The request: Write out the records as a numbered list, from the first line through the line containing "Action: tap(261, 103)", leaving out blank lines.

Records from a pointing dataset:
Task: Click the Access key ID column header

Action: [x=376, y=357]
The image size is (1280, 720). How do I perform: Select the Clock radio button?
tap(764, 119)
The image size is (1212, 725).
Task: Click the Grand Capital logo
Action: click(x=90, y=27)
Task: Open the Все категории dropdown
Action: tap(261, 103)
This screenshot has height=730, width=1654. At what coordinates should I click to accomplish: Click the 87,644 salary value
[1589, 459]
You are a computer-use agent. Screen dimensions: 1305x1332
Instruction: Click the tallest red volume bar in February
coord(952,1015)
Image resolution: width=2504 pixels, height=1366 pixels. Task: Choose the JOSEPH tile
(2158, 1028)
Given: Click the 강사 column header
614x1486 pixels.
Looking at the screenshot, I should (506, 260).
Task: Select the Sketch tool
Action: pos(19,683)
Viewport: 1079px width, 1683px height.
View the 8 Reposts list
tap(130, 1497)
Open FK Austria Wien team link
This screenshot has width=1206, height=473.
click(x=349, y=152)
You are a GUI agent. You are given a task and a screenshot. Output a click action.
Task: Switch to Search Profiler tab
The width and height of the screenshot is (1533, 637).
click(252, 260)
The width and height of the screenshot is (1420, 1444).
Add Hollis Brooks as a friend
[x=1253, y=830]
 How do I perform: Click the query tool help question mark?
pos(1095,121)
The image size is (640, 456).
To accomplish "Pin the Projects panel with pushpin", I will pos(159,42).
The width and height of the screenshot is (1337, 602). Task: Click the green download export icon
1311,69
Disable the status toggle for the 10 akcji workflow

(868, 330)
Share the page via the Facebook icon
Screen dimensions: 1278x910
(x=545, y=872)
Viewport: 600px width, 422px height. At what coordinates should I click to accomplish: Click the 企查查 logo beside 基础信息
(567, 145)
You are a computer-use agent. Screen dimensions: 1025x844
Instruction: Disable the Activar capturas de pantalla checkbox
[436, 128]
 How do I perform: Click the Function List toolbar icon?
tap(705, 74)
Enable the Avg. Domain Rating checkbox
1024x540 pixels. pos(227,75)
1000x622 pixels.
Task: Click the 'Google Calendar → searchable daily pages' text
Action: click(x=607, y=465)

Solution for this task:
1. Task: Click the Access key ID column header
2. Action: [x=376, y=357]
3. The image size is (1280, 720). How do I perform: Select the Clock radio button?
4. tap(764, 119)
5. The image size is (1212, 725).
6. Task: Click the Grand Capital logo
7. Action: click(x=90, y=27)
8. Task: Open the Все категории dropdown
9. Action: tap(261, 103)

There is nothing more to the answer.